The evolution of complex and physiologically remarkable structures such as the vertebrate eye has long been a focus of intrigue and theorizing by biologists.
In work reported in Current Biology, the evolutionary history of a critical eye protein has revealed a previously unrecognized relationship between certain components of vertebrate eyes and those of the more primitive light-sensing systems of invertebrates.
The findings help clarify our conceptual framework for understanding how the vertebrate eye, as we know it, has emerged over evolutionary time.
The work is reported by Sebastian Shimeld at the University of Oxford and colleagues at the University of London and Radboud University in The Netherlands.
Our sight relies on the ability of our eye to form a clear, focused image on the retina.
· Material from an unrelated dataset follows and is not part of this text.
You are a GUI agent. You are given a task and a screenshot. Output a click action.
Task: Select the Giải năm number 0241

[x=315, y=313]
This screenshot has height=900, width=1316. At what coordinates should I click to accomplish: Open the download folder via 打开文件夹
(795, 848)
The critical component in focusing is the eye lens, and the physical properties that underlie the transparency of the lens, as well as its ability to precisely refract light, arise from the high concentrations of special proteins called crystallins found in lens cells.
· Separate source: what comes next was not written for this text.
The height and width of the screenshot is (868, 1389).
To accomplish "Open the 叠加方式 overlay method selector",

Fish, frogs, birds and mammals all experience image-forming vision, thanks to the fact that their eyes all express crystallins and form a lens; however, the vertebrates' nearest invertebrate relatives, such as sea squirts, have only simple eyes that detect light but are incapable of forming an image. This has lead to the view that the lens evolved within the vertebrates early in vertebrate evolution, and it raises a long-standing question in evolutionary biology: How could a complex organ with such special physical properties have evolved?